Abstract

Although Black men die of prostate cancer more often than White men, they may be more responsive than this cohort to immunotherapy, according to a study published in Nature Communications.1 The reason may be attributed to an increase in a specific type of tumor immune cell, which could lead to new, precision-based immunotherapy for men of all races who have localized aggressive and advanced prostate cancer. The research team, led by Edward M. Schaeffer, MD, PhD, chief of urology and the Edmund Andrews Professor of Urology at Northwestern University Feinberg School of Medicine in Chicago, Illinois, found that specific immune cells known as plasma cells were more prevalent in tumors from Black men and men of African ancestry than in those from White men.
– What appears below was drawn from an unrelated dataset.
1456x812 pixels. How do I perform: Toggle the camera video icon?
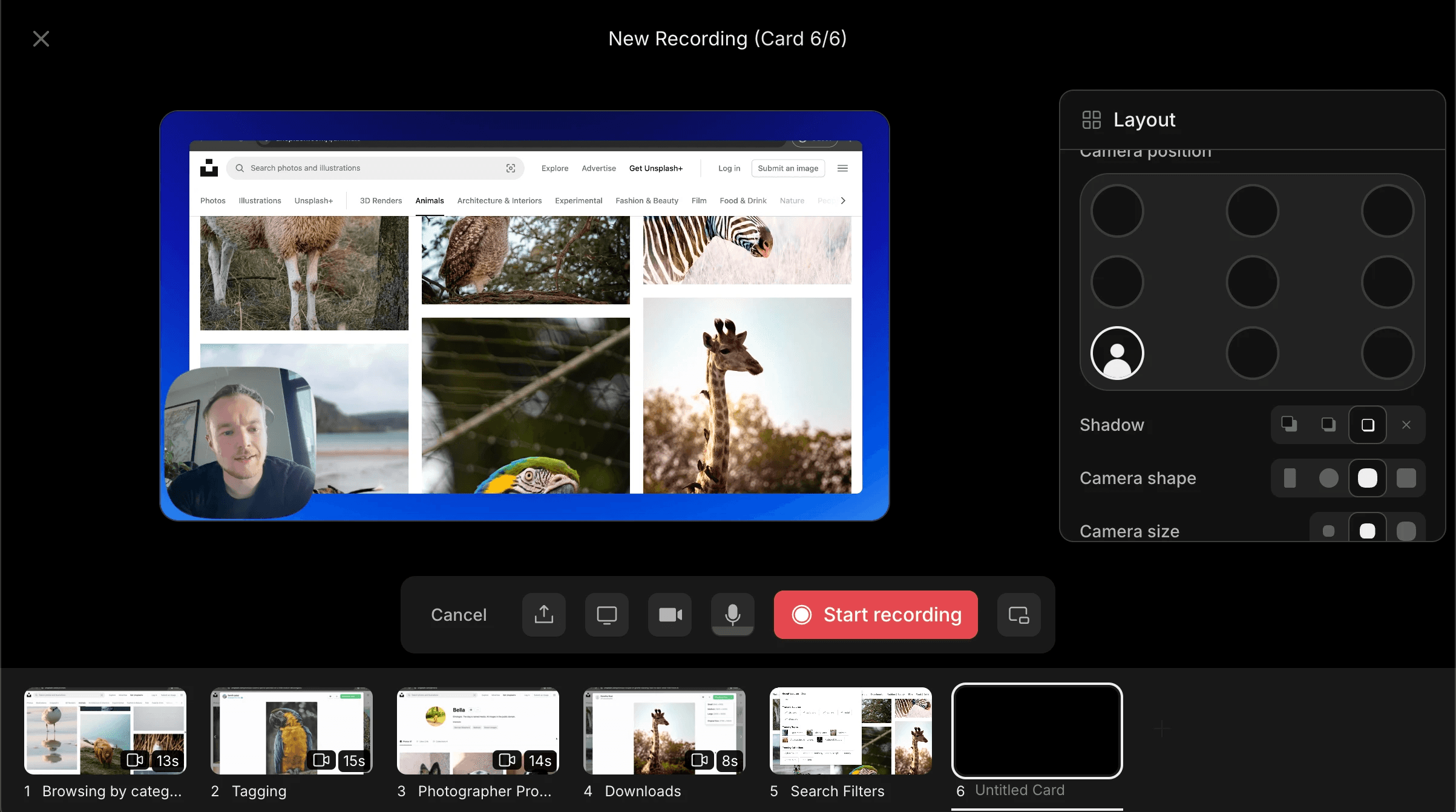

These cells also correlated with improved cancer survival after surgery, and this indicates that they may be linked to prostate cancer immune responsiveness. Other recent studies have suggested that Black men with advanced prostate cancer have improved survival with immunotherapy treatment. However, scientists have not had a method of predicting which individual patients, regardless of race, may respond best to immunotherapy. These results may contribute evidence in that area, the study authors noted. The investigators analyzed the genomics of 1300 tumor samples annotated with self-identified race or genetic ancestry. Results showed that, on average, more plasma cells were found in tumors of Black men than in those of White men. Furthermore, all men in the study with elevated plasma-cell levels had improved cancer-free survival rates after surgery, regardless of race. As a result, testing for these cells may help to identify more men who will benefit from immunotherapy, the authors concluded. The researchers stressed that identifying and characterizing effective targets for lethal prostate cancer in Black men or men of African ancestry is a significant and unmet need because they are twice as likely to die of the disease as other men. Dr. Schaeffer and his colleagues are developing immunotherapy-based, precision-medicine clinical trials to determine whether increased plasma-cell levels in men of every race and of all ancestries can improve treatment effectiveness and survival.